Tanto quanto o moderno sistema católico é um legítimo desenvolvimento do
catolicismo medieval, não sem razão Gregório deve também ser chamado seu pai.
Quase todos os princípios directivos do subsequente Catolicismo são encontrados,
pelo menos em gérmen, em Gregório Magno”.
Ele “merece o
glorioso título de Magno por todas as razões que podem elevar um homem acima de
seus semelhantes: porque foi magno em nobreza e por todas as qualidades que vêm
do nascimento e dos ancestrais; magno nos privilégios da graça com que o Céu o
cumulou; magno nas maravilhas que Deus operou por seu intermédio; e magno pelas
dignidades de Cardeal, de Legado, de Papa, para as quais a divina Providência e
seus méritos o elevaram”.
Esmerada e virtuosa educação
Gregório nasceu
em Roma no ano 540. Seu pai, Gordiano, era senador.

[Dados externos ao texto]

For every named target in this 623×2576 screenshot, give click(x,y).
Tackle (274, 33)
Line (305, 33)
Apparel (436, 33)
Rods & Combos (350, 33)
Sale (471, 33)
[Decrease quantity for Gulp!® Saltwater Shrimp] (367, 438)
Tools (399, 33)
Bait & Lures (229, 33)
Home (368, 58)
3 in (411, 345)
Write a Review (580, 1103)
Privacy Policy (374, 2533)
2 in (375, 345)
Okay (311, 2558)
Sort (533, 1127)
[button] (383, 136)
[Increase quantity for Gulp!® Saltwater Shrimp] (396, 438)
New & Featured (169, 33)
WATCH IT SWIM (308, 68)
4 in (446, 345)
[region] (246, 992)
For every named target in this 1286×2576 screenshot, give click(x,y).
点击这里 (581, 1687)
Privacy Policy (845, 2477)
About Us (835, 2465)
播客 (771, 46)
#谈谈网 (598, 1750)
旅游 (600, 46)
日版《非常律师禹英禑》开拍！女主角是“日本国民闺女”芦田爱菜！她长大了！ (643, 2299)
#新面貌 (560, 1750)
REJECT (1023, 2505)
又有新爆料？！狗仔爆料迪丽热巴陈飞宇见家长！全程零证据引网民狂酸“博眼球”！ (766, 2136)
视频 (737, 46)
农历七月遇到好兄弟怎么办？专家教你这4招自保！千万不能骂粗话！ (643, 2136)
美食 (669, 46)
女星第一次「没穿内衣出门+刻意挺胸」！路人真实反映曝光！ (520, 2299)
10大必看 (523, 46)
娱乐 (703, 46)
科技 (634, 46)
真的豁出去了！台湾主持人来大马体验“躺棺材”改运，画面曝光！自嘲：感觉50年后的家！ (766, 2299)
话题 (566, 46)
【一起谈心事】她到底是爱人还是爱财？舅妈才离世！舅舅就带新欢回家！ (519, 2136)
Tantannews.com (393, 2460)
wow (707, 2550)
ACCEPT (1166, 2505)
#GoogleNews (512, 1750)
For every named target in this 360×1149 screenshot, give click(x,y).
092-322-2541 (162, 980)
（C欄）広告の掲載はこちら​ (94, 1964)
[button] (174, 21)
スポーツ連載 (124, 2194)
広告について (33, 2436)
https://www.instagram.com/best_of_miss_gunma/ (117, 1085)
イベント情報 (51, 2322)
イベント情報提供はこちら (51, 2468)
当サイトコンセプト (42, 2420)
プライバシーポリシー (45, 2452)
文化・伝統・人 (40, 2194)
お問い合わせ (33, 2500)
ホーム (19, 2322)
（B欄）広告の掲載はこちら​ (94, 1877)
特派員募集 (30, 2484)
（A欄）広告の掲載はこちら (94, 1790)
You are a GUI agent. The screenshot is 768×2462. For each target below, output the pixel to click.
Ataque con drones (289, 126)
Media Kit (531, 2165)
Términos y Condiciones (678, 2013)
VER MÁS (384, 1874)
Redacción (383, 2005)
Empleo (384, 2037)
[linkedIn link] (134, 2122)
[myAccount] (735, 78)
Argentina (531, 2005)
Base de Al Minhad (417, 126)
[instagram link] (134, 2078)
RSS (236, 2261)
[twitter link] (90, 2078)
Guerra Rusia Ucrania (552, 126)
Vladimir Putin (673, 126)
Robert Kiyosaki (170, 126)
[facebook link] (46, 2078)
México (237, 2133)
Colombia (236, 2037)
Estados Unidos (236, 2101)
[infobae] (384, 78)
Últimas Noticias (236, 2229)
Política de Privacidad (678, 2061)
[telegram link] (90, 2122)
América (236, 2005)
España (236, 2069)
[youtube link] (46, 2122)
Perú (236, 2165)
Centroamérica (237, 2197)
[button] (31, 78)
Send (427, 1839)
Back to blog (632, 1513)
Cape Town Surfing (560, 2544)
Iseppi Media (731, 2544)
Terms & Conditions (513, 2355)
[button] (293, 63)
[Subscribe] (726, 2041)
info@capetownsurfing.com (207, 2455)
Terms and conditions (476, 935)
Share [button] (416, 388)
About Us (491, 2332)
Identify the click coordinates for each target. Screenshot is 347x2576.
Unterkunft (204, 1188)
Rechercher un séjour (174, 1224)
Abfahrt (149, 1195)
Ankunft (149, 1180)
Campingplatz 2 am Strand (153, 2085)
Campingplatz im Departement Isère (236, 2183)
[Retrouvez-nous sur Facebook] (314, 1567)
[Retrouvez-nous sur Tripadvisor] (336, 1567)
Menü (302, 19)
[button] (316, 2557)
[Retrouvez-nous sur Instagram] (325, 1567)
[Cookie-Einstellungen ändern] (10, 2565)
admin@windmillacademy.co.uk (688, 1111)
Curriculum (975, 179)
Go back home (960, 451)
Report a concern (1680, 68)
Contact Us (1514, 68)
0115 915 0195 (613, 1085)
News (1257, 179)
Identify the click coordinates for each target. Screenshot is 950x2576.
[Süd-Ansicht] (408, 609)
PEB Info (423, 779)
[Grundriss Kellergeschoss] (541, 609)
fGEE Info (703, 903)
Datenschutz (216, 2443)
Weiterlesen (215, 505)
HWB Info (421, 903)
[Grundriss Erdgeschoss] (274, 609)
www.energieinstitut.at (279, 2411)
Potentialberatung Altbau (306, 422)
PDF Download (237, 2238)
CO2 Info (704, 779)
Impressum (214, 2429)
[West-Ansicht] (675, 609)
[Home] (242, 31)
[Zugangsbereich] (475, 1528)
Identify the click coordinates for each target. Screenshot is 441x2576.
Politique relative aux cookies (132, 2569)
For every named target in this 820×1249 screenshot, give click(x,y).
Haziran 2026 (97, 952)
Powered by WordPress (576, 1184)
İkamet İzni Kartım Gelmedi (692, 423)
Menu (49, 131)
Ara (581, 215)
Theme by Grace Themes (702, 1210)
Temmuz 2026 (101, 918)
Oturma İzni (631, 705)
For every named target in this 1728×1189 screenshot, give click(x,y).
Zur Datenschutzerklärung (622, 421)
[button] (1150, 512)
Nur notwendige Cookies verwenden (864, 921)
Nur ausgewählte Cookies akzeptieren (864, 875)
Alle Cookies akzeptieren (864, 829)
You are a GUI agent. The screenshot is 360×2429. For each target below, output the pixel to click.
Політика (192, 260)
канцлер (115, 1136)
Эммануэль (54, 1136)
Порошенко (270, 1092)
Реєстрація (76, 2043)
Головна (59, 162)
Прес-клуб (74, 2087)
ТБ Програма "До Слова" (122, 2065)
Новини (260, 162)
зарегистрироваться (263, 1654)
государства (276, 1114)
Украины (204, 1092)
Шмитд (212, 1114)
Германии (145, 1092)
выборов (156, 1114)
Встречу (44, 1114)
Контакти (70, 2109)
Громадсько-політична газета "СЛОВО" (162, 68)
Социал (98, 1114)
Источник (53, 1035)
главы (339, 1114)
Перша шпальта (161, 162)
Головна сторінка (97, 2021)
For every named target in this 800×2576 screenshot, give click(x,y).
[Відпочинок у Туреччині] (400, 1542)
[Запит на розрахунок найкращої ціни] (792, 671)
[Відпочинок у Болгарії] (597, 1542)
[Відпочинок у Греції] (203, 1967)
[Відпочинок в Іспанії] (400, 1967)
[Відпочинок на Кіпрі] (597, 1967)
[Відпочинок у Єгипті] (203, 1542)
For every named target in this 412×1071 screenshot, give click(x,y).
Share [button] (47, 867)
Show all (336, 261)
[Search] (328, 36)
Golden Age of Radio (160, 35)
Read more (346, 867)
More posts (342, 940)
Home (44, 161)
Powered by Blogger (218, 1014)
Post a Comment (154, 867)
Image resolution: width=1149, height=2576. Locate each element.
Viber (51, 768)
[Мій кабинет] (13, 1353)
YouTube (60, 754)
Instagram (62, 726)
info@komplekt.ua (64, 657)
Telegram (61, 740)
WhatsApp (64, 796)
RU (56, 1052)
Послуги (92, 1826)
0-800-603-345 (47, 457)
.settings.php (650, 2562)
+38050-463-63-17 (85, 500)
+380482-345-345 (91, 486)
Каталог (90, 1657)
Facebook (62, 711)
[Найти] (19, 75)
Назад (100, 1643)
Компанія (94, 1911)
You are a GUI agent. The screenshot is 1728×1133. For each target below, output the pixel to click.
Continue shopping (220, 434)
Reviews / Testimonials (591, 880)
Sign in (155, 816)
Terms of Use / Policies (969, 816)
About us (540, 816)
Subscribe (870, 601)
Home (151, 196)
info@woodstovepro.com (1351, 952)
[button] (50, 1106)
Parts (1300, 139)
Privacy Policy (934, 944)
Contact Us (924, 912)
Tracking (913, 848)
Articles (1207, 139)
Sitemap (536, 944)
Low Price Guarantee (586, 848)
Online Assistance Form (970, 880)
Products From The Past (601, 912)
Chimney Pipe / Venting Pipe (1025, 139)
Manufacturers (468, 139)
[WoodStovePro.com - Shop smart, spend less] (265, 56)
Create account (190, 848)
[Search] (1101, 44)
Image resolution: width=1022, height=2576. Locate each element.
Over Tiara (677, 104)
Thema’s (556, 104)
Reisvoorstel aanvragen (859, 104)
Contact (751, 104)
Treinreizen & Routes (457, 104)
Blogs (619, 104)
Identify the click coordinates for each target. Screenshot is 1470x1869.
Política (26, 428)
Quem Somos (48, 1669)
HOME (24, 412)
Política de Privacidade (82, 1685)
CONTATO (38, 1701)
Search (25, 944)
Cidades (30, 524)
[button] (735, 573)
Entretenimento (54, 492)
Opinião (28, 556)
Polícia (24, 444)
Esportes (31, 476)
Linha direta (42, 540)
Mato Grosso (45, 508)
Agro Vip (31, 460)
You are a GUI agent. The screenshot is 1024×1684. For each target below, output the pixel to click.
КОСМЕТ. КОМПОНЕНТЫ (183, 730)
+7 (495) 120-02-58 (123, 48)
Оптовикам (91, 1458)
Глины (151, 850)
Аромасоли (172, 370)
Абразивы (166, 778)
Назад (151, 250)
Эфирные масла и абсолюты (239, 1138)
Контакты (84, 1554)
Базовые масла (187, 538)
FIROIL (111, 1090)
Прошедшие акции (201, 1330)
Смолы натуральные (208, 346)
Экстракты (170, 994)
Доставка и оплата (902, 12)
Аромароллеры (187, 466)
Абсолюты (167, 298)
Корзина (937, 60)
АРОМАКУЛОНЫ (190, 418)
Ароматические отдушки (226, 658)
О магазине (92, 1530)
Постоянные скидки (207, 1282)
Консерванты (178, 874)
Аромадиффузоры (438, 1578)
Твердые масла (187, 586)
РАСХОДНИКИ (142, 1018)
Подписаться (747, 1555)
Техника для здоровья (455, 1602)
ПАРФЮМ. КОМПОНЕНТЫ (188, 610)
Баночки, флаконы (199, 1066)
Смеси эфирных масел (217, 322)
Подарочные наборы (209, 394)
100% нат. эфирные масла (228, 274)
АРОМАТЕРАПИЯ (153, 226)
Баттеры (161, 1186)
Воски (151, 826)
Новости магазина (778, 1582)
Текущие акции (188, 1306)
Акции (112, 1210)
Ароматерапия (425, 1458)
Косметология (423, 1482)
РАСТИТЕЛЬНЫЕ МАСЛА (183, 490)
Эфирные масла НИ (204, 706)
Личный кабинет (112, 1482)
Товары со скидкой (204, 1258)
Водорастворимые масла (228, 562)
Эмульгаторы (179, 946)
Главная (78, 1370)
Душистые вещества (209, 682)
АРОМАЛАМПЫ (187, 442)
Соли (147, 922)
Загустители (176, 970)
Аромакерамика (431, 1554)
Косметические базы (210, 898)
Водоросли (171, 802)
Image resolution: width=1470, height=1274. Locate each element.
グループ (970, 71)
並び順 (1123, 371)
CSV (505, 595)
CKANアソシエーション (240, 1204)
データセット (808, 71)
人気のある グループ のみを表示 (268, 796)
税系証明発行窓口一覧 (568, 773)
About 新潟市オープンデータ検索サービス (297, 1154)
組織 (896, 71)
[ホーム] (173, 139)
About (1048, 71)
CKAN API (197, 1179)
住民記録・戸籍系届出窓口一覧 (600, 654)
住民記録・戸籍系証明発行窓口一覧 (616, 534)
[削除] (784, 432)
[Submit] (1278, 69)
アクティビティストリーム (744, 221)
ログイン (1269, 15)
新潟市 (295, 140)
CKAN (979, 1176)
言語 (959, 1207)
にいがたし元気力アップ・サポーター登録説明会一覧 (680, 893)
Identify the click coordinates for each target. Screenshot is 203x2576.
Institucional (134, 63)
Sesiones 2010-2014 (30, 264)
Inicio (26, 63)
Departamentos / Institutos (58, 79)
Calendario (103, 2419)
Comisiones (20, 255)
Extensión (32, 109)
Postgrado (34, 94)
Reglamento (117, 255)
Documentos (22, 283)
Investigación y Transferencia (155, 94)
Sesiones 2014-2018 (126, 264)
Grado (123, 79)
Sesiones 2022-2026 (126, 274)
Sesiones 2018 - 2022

Muito rico, após o
nascimento do filho consagrou-se inteiramente a Deus no serviço dos pobres. Sua
mãe, Sílvia, não era menos ilustre nem menos virtuosa, e passou os últimos anos
de sua vida em contemplação num pequeno oratório para onde se retirou. Além de
sua mãe, duas de suas tias, Tarsila e Emília, foram também elevadas à honra dos
altares. Assim, seu primeiro biógrafo, João, o Diácono, fala de sua
educação como sendo a de um santo entre santas.
Dotado de
excepcional inteligência e brilhante memória, Gregório aprendeu com facilidade
as letras divinas e humanas. É bem provável que tenha também estudado Direito.
São Gregório de Tours, que nos deixou algumas impressões sobre ele, diz que em
gramática, retórica e dialética ele era tão hábil que, segundo voz corrente, não
tinha igual em toda Roma. Diz também que ele se entregou a Deus desde sua
juventude.
Enquanto seu pai
foi vivo, Gregório tomou parte na vida do Estado e chegou a ser prefeito de
Roma. Com a morte daquele, resolveu retirar-se do mundo e consagrar-se a Deus.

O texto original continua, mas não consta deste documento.